So, if you’re on Mac OS X, you probably have Python already. If you’re on Linux, you either have it or can grab a package for your distribution without much trouble. If you’re on Windows, there’s an installer for you too. Grab a copy and follow along!

What sorts of routines will we need to get started? Well, let’s review the archive format we determined last time:

Signature string PackOnly
56 bytes of zeroes
8-byte little-endian file count
144-byte file entry records consisting of:
1. 128-byte filename, zero-terminated
2. 8-byte little-endian file offset (from beginning of archive)
3. 8-byte little-endian file size
The files, uncompressed and unencrypted, at their offsets.

So it looks like we’ll need routines to:

Read/write integers of specific lengths and endianness
Read/write zero-terminated strings
Check signatures and known runs of zeroes

No sweat! These sorts of utility routines will come in handy from here on out, so once we write them we can use them for subsequent games as well. Let’s attack the integers for example:

def read_unsigned(infile, size = 4, endian = LITTLE_ENDIAN) :
   result = long(0)
   for i in xrange(size) :
      temp = long(ord(infile.read(1)))
      if endian == LITTLE_ENDIAN :
         result |= (temp << (8*i))
      elif endian == BIG_ENDIAN :
         result = (result << 8) | temp
   return result

Depending on your background, this code snippet is either completely trivial or completely confusing. Basically, it’s just reading one byte at a time from a file, and shifting those bits to the proper numerical value to build up a multi-byte number, depending on whether the bytes are ordered least-significant-digit-first (little endian), or most-significant-digit-first (big endian).

The rest of the stuff we’ll need is similar, and honestly not really worth discussing in detail. I’ve helpfully put together a quick package of utility routines which you can download as insani.py and use if you like.

Now we get on to the meat of the problem, reading and writing the archive!

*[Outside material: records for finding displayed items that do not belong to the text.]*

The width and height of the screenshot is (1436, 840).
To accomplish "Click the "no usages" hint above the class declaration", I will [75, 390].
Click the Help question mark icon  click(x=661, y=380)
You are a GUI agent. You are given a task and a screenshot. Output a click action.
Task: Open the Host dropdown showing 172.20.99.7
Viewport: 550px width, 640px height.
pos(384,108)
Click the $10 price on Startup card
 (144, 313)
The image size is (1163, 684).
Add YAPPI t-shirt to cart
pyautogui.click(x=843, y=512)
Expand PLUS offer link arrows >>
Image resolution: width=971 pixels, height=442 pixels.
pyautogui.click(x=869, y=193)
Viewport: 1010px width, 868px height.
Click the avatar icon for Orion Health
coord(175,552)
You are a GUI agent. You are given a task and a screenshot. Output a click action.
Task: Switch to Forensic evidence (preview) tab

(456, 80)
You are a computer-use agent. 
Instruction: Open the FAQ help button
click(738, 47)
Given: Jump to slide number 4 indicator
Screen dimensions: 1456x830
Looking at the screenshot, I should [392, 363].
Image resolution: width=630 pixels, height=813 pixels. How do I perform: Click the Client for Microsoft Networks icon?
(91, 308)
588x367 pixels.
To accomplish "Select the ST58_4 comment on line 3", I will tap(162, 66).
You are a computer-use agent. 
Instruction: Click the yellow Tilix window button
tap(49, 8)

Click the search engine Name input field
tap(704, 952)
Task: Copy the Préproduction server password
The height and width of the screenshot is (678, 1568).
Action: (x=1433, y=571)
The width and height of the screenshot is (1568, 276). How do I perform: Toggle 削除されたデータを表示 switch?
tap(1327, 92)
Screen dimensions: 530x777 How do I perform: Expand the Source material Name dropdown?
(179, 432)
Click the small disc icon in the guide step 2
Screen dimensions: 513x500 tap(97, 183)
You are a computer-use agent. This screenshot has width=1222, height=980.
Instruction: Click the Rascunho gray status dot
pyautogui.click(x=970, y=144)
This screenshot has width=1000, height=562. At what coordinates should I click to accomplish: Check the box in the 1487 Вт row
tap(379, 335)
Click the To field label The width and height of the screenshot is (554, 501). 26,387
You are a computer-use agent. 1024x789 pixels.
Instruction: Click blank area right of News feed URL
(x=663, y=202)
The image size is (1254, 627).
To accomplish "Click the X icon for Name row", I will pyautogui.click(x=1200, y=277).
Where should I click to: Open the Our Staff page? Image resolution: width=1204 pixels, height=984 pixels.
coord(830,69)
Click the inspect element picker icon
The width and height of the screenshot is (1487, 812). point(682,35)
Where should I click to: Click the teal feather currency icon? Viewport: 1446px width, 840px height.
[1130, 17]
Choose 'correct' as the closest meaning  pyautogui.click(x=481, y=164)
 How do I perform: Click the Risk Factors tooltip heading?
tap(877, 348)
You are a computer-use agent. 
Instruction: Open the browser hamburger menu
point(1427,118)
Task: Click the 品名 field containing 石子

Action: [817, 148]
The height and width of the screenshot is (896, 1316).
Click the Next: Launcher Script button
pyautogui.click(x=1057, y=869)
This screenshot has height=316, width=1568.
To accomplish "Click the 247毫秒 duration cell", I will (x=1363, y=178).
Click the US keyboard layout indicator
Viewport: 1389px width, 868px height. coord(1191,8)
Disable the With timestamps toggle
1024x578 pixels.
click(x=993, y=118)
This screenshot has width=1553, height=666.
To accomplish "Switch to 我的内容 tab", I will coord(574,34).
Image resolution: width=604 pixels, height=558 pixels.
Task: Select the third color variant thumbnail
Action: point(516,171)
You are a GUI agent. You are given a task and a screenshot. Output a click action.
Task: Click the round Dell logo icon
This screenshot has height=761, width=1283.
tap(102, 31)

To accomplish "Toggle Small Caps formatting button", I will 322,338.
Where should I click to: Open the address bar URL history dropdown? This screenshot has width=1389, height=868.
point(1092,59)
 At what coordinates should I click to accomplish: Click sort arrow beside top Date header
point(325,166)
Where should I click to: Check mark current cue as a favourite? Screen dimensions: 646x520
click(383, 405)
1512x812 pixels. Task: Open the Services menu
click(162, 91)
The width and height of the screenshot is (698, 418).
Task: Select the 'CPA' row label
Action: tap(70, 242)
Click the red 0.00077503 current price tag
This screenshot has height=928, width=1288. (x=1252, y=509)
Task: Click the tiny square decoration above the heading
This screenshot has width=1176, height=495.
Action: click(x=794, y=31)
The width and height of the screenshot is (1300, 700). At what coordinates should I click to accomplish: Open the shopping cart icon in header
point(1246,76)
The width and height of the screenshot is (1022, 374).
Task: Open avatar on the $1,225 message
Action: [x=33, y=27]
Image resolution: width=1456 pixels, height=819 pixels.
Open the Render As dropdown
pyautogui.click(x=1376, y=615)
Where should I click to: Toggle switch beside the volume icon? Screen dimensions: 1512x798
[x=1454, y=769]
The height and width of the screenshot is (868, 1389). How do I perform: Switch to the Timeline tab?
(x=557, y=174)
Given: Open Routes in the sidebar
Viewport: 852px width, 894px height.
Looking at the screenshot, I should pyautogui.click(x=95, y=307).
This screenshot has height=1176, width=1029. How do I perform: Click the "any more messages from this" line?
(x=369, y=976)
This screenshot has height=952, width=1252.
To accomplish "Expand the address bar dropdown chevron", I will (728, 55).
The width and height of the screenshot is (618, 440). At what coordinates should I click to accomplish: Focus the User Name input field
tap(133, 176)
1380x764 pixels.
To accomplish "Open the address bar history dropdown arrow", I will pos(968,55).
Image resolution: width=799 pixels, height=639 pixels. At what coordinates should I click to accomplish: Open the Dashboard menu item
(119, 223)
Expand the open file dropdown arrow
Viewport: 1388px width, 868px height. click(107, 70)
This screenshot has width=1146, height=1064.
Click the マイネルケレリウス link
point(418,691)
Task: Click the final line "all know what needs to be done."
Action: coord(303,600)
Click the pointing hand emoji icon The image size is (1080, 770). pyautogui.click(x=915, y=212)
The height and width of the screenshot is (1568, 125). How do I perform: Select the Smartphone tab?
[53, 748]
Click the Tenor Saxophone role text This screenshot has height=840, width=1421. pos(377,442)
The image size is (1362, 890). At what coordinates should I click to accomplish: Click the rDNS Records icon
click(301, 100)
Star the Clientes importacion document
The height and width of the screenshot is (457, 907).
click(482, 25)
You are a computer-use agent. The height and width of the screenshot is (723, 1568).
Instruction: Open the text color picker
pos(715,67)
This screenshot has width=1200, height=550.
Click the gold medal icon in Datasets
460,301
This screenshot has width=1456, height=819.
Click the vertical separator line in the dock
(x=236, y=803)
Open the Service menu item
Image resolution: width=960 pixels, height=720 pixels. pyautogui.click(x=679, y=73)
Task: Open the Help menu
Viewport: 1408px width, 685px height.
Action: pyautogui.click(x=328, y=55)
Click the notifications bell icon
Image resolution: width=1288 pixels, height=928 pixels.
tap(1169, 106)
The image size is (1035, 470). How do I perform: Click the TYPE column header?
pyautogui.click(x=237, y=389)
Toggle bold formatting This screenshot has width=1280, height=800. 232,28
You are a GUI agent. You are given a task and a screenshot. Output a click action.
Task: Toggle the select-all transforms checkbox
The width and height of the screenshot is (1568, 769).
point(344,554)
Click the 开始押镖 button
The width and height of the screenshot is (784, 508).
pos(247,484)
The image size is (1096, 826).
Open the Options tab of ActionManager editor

We can basically just run through our archive specification above and turn it into code. First the signature and header:

from insani import *
arcfile = open('cg.pd','rb')
assert_string(arcfile,'PackOnly',ERROR_ABORT)
assert_zeroes(arcfile,56,ERROR_WARNING)
numfiles = read_unsigned(arcfile,LONG_LENGTH)
print 'Extracting %d files...' % numfiles

Here I’m using the assert_string() and assert_zeroes() utility routines from insani.py to check for the file signature and the zeroes we expect. The LONG_LENGTH constant is just 8, the length of our integer, and little-endianness is implied as the default value.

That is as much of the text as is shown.